Booster shots every few months to combat COVID are “not a good scenario”, according to Pfizer chief executive Albert Bourla, who says an annual vaccine now in development makes far more sense.
In an interview with Israel’s N12 News, Bourla was asked if he sees booster shots becoming the norm, with additional jabs administered every four to five months on a regular basis.
“This will not be a good scenario. What I’m hoping (is) that we will have a vaccine that you will have to do once a year,” Bourla said.
“Once a year, it is easier to convince people to do it. It is easier for people to remember. So from a public health perspective, it is an ideal situation.
“We are looking to see if we can create a vaccine that covers Omicron and doesn’t forget the other variants, and that could be a solution.”
A preliminary study published by Israel’s Sheba Medical Centre on Monday found that a fourth shot increases antibodies to even higher levels than the third but even that was likely not enough to fend off Omicron.
Nonetheless, a second booster – the fourth jab overall – was still advised for risk groups, Sheba said.

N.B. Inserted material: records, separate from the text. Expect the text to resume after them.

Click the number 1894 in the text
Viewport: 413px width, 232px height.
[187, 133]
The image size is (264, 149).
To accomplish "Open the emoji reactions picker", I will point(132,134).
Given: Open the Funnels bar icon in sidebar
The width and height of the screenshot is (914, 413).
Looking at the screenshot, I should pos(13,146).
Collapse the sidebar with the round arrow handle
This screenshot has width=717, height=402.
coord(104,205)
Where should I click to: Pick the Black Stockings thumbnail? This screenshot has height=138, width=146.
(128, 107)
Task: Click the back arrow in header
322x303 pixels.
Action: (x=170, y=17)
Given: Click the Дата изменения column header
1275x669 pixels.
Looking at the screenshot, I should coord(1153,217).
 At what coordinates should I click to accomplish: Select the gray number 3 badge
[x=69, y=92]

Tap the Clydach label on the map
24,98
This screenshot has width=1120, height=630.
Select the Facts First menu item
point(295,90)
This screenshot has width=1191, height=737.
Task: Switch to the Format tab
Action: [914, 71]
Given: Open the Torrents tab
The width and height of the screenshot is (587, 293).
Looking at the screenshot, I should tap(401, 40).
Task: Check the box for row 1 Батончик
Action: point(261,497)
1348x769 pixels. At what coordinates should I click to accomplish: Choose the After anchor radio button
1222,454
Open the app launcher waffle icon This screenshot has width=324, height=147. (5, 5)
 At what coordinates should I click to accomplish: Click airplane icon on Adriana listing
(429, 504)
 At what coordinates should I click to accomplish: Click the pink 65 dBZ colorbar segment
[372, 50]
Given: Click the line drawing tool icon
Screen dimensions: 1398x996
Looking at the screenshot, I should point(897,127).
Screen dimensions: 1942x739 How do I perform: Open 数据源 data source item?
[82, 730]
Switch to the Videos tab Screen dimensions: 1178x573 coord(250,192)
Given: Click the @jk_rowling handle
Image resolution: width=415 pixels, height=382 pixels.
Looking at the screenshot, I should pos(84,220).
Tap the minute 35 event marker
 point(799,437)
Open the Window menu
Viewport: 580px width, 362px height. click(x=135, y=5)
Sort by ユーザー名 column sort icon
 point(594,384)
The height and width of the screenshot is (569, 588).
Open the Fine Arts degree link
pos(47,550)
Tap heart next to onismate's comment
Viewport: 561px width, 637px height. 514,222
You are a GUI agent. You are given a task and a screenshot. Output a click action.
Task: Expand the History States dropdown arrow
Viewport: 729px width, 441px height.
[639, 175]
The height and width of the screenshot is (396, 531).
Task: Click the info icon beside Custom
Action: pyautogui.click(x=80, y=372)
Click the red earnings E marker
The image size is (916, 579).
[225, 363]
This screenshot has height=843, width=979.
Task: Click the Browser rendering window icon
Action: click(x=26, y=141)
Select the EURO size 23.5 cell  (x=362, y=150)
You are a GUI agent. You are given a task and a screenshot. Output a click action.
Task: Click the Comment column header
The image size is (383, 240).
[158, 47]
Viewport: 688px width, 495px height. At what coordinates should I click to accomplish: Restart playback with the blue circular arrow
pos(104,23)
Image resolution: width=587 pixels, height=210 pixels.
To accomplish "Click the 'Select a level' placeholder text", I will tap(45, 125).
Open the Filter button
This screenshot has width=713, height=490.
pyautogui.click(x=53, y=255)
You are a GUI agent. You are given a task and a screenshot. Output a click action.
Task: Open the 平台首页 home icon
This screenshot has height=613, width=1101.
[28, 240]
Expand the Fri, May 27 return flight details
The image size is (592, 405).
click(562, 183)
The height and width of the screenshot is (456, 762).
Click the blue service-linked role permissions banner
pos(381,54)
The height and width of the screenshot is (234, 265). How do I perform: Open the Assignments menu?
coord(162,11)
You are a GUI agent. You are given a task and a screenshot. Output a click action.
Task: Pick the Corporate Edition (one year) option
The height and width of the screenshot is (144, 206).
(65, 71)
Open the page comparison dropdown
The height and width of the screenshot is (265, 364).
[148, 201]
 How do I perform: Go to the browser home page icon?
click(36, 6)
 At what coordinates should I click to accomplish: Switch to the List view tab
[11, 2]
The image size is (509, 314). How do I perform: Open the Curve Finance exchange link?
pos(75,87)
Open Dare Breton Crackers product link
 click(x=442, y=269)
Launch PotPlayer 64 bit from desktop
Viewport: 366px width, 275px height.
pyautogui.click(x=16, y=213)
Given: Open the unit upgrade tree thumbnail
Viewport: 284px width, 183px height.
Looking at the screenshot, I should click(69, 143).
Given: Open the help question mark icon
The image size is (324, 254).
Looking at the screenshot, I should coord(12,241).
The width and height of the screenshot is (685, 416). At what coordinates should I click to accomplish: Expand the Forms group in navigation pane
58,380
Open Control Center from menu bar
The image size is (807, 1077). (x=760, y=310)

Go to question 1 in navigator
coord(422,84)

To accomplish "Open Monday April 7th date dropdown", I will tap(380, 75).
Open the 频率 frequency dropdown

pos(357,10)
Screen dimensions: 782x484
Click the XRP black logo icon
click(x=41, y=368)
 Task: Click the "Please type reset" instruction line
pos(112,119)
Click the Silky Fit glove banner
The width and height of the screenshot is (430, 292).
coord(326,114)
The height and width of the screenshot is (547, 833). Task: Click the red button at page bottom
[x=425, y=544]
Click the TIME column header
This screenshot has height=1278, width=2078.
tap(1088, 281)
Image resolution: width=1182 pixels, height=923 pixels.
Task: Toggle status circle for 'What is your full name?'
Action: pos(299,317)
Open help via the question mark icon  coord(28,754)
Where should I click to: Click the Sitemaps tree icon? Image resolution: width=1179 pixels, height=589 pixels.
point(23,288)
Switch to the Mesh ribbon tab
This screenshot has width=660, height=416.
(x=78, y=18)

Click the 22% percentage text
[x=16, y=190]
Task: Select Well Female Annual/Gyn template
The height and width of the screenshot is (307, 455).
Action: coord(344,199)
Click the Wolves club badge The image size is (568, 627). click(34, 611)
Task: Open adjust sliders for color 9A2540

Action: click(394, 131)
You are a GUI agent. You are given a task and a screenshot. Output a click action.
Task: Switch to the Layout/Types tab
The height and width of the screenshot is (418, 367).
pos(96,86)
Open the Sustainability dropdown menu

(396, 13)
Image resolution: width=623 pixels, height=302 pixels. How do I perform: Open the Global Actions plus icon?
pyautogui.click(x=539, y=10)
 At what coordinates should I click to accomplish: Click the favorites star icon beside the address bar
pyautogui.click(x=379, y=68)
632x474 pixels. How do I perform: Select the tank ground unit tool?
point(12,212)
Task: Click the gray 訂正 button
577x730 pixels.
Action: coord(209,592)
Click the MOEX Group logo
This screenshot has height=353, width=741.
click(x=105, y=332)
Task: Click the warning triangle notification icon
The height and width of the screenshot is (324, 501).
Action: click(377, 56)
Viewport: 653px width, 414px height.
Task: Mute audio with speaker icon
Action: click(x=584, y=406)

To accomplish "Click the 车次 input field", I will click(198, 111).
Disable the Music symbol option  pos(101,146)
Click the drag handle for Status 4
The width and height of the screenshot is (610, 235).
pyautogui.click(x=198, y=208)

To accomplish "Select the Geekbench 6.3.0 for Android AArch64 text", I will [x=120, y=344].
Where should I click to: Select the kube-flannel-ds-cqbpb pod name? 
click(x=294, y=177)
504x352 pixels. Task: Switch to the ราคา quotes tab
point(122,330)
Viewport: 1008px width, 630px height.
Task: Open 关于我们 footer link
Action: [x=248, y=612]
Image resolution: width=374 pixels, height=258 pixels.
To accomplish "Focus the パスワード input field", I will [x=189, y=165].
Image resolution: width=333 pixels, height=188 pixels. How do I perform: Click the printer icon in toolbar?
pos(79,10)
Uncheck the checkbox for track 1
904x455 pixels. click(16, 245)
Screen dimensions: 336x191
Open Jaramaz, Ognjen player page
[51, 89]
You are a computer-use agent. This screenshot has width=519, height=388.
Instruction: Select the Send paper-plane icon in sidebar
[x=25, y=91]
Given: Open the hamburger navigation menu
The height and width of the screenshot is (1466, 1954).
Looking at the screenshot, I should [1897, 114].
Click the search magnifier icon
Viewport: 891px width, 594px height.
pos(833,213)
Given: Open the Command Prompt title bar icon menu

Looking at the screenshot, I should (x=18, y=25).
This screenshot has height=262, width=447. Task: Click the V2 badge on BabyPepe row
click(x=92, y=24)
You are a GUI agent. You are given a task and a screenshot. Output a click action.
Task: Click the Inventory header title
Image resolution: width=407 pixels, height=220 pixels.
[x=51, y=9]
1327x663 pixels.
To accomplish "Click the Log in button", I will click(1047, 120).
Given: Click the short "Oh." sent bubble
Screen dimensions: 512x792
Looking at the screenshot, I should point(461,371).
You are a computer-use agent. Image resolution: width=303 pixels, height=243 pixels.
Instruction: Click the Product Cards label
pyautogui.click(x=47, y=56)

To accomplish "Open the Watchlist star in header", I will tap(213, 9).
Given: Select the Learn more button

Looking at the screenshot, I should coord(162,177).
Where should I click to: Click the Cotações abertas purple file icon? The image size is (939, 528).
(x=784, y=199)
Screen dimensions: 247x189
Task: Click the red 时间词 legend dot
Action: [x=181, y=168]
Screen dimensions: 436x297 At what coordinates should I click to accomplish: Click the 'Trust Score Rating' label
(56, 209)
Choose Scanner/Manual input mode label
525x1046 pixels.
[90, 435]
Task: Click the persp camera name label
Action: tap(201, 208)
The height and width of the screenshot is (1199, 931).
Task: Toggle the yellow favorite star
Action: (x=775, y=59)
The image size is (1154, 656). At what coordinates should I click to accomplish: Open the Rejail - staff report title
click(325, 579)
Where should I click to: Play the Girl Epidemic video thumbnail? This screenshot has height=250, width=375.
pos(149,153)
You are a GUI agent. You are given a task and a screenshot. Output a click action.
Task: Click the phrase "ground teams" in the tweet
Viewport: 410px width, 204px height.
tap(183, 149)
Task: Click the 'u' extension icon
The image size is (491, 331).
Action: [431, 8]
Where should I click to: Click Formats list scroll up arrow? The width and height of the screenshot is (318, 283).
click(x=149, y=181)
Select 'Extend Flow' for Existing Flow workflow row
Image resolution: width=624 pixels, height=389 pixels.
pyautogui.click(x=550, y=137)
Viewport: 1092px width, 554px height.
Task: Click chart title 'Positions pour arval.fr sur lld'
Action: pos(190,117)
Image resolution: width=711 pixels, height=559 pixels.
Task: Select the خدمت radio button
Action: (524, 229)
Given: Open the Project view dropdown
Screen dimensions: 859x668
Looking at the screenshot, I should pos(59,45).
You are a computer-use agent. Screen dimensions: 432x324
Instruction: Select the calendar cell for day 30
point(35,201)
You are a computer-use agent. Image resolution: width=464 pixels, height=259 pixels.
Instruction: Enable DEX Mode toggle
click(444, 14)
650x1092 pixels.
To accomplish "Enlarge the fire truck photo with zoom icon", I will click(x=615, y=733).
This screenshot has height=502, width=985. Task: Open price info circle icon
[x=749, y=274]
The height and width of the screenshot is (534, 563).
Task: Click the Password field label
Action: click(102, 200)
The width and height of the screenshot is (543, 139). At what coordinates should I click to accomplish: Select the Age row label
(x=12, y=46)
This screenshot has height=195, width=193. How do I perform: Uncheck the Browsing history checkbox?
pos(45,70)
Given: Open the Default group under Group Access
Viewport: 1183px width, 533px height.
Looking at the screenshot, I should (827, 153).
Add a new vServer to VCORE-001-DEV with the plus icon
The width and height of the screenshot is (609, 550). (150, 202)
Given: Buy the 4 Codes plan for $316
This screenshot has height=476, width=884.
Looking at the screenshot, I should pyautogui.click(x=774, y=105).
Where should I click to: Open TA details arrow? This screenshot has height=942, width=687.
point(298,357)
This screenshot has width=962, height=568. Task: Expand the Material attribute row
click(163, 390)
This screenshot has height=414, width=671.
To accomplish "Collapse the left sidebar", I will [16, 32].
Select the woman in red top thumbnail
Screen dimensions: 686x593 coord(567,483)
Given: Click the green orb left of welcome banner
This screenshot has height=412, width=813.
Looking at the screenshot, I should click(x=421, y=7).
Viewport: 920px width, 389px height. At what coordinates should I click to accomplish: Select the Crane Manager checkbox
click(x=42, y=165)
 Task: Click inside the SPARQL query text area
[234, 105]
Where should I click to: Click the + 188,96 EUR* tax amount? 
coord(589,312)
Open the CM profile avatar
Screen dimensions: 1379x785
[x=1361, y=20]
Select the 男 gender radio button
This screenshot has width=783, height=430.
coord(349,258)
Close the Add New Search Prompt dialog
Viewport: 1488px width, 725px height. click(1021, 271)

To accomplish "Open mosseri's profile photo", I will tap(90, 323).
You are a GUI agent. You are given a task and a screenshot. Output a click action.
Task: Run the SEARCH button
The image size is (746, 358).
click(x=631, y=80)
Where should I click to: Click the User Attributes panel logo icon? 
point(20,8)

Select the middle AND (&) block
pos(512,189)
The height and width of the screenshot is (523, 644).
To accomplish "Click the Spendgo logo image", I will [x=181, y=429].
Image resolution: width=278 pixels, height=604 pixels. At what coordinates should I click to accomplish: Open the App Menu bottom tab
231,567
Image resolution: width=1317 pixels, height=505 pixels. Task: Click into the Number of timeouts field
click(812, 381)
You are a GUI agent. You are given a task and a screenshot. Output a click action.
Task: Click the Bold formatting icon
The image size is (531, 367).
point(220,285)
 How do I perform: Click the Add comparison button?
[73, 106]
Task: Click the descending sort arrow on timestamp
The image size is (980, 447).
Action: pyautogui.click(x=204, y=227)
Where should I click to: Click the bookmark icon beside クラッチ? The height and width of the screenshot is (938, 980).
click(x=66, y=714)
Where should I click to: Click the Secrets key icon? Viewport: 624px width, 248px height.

Pfizer’s COVID vaccine is shown to be effective against severe disease and death caused by the heavily mutated Omicron variant but less effective in preventing transmission.
With cases soaring, Australia has expanded COVID-19 vaccine booster programs and/or shortened the gap between shots as governments scramble to stem the tide of infections – a policy being echoed across the globe.
Bourla has said Pfizer could be ready to file for approval for a redesigned vaccine to fight Omicron, with mass production possible as soon as March.
Citing three studies, the US Centers for Disease Control and Prevention (CDC) said on Friday that a third dose of an mRNA vaccine provides 90 per cent protection against hospitalisation.